> [Written instruction] Copy out the data below word for word, keeping every line as it stands.

> [Data for this task]

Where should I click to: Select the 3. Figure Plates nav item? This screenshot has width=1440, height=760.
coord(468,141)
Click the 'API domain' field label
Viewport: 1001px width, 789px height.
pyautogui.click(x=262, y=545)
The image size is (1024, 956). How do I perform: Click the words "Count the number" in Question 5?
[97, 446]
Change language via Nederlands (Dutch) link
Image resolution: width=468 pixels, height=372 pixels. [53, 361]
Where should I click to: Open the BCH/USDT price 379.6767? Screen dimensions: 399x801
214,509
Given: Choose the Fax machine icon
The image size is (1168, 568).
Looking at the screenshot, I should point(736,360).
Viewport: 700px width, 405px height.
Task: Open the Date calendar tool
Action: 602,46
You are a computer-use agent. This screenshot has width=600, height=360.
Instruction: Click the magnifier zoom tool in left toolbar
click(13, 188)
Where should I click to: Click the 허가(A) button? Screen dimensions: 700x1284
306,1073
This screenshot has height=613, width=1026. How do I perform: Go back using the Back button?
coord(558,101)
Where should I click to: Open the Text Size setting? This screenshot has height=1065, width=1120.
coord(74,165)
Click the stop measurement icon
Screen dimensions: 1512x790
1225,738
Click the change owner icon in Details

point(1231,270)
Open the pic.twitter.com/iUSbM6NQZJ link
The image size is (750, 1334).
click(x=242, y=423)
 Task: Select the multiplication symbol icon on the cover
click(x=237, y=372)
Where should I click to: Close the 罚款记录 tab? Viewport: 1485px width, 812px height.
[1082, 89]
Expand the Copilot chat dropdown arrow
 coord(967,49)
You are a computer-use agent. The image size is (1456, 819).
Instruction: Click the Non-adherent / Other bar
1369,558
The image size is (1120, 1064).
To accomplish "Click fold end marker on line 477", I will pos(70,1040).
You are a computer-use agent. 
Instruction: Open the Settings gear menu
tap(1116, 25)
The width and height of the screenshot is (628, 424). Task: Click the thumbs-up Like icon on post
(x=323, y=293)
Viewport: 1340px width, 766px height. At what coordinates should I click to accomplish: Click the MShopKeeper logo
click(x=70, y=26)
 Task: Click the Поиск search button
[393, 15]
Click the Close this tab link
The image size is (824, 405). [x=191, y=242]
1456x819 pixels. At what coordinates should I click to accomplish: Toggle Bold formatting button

> [Answer to the exercise]
Where should I click to: Select the 3. Figure Plates nav item? This screenshot has width=1440, height=760.
coord(468,141)
Click the 'API domain' field label
Viewport: 1001px width, 789px height.
pyautogui.click(x=262, y=545)
The image size is (1024, 956). How do I perform: Click the words "Count the number" in Question 5?
[97, 446]
Change language via Nederlands (Dutch) link
Image resolution: width=468 pixels, height=372 pixels. [53, 361]
Where should I click to: Open the BCH/USDT price 379.6767? Screen dimensions: 399x801
214,509
Given: Choose the Fax machine icon
The image size is (1168, 568).
Looking at the screenshot, I should point(736,360).
Viewport: 700px width, 405px height.
Task: Open the Date calendar tool
Action: 602,46
You are a computer-use agent. This screenshot has width=600, height=360.
Instruction: Click the magnifier zoom tool in left toolbar
click(13, 188)
Where should I click to: Click the 허가(A) button? Screen dimensions: 700x1284
306,1073
This screenshot has height=613, width=1026. How do I perform: Go back using the Back button?
coord(558,101)
Where should I click to: Open the Text Size setting? This screenshot has height=1065, width=1120.
coord(74,165)
Click the stop measurement icon
Screen dimensions: 1512x790
1225,738
Click the change owner icon in Details

point(1231,270)
Open the pic.twitter.com/iUSbM6NQZJ link
The image size is (750, 1334).
click(x=242, y=423)
 Task: Select the multiplication symbol icon on the cover
click(x=237, y=372)
Where should I click to: Close the 罚款记录 tab? Viewport: 1485px width, 812px height.
[1082, 89]
Expand the Copilot chat dropdown arrow
 coord(967,49)
You are a computer-use agent. The image size is (1456, 819).
Instruction: Click the Non-adherent / Other bar
1369,558
The image size is (1120, 1064).
To accomplish "Click fold end marker on line 477", I will pos(70,1040).
You are a computer-use agent. 
Instruction: Open the Settings gear menu
tap(1116, 25)
The width and height of the screenshot is (628, 424). Task: Click the thumbs-up Like icon on post
(x=323, y=293)
Viewport: 1340px width, 766px height. At what coordinates should I click to accomplish: Click the MShopKeeper logo
click(x=70, y=26)
 Task: Click the Поиск search button
[393, 15]
Click the Close this tab link
The image size is (824, 405). [x=191, y=242]
1456x819 pixels. At what coordinates should I click to accomplish: Toggle Bold formatting button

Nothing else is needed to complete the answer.